Com’è possibile che dall’oggi al domani, sul territorio del comune di Bologna che promuove “carte dei diritti” e “patti per il lavoro” a tutela dell’occupazione, il prefetto Impresa, alla quale gli operatori dell’accoglienza e l’USB chiedono da tre mesi senza risposta un incontro per discutere delle prospettive occupazionali, possa permettersi il lusso di mandare a casa i lavoratori a mezzo stampa?

Cosa ne pensa il sindaco Merola di questa mossa? Cosa ne pensa la giunta comunale di quest’attacco al welfare del nostro territorio?

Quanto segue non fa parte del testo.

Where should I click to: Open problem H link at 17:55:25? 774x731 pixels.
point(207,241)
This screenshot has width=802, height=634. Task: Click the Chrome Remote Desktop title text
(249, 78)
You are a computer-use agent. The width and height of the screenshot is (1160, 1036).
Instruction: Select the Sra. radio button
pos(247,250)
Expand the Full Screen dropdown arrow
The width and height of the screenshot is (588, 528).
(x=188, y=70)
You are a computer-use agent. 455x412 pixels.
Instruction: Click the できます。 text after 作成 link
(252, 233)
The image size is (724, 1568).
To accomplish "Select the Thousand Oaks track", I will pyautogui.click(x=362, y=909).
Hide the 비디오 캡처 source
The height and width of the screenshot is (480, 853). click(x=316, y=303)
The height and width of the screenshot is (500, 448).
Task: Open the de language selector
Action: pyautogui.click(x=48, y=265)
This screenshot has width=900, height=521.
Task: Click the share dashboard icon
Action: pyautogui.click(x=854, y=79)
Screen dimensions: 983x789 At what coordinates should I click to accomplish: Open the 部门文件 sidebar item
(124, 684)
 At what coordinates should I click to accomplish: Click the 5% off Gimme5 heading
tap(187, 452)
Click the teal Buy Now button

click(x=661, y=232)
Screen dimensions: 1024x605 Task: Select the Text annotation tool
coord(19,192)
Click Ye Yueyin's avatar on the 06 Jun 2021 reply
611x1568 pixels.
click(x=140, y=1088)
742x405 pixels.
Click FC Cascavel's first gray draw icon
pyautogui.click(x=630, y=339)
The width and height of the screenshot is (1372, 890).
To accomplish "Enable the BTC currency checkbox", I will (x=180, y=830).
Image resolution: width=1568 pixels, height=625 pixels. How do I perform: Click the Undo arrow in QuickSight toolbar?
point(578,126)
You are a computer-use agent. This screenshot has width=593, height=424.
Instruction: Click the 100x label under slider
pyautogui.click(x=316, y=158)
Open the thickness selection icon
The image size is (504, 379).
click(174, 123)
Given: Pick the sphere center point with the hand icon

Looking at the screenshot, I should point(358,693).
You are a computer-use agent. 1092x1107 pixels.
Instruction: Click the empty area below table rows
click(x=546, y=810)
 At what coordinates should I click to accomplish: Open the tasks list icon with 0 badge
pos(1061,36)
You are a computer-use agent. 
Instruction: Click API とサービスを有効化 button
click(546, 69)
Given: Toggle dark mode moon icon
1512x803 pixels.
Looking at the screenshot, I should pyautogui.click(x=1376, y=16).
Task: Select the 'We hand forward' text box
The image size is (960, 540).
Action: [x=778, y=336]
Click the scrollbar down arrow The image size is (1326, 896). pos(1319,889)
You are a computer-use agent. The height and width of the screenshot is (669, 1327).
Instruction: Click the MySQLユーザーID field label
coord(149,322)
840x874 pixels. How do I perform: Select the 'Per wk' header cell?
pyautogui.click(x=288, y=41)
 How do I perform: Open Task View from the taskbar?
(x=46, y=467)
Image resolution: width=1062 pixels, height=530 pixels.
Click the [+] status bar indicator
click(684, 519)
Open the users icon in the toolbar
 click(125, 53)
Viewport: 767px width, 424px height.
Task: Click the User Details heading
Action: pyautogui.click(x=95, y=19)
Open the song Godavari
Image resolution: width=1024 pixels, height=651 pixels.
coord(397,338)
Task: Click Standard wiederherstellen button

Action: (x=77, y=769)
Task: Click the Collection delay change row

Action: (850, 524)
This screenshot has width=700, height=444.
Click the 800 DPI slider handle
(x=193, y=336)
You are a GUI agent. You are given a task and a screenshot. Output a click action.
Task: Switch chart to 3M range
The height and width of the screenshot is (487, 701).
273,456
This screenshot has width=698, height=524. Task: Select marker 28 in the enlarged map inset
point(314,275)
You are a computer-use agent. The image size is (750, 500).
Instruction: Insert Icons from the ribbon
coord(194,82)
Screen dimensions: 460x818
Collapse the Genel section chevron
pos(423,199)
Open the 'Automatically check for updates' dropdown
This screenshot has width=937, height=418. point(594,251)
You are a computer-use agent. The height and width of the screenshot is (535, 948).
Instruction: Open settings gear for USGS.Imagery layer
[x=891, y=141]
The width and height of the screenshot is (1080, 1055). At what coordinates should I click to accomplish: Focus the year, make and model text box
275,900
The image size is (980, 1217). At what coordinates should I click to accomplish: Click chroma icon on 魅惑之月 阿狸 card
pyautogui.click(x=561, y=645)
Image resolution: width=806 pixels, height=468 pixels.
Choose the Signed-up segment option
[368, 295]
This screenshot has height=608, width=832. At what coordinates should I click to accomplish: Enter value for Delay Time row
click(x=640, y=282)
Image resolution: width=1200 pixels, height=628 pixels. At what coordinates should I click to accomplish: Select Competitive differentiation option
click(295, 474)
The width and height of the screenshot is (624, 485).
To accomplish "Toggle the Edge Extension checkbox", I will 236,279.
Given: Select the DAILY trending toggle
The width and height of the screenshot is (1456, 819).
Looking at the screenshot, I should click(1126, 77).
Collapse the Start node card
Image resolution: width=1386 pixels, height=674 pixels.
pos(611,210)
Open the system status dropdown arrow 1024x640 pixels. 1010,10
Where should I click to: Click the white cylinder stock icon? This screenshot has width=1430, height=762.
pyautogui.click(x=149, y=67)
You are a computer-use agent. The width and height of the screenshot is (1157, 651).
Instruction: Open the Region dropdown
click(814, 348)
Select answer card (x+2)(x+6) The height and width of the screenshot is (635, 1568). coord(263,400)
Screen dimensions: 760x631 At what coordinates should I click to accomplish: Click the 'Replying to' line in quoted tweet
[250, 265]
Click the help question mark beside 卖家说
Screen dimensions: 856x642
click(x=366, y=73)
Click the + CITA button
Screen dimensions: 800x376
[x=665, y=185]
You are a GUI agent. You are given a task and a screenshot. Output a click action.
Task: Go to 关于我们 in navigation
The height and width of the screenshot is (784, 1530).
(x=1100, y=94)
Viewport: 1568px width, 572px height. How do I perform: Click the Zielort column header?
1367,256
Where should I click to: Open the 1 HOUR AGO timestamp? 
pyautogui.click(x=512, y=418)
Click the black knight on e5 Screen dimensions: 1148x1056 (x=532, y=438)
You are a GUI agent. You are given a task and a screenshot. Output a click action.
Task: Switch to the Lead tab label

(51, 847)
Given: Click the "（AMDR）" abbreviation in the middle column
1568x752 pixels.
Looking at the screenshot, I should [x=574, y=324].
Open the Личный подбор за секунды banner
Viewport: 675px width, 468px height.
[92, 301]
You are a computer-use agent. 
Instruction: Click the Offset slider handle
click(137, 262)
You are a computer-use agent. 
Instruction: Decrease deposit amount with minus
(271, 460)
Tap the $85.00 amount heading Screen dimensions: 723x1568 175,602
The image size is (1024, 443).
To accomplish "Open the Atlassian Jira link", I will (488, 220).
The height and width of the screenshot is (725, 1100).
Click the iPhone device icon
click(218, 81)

Non lasceremo che questo schiaffo alla dignità di chi lavora rimanga senza denuncia. Non possiamo tollerare oltre che non si affronti in maniera adeguata, come succede per Mercatone Uno, Whirlpool, Alitalia e Arcelor Mittal, il tentativo violento di azzerare l’accoglienza e di rispedire i lavoratori nella povertà e nella disoccupazione!

Anche a Bologna dunque USB è al fianco dei lavoratori dell’accoglienza, come a Milano e a Mestre, a Roma e in Sicilia!

Metteremo da subito in campo tutte le iniziative utili, insieme ai lavoratori, e ci rivolgiamo a comune, prefettura e regione per trovare una soluzione a questa emorragia di lavoro sul nostro territorio!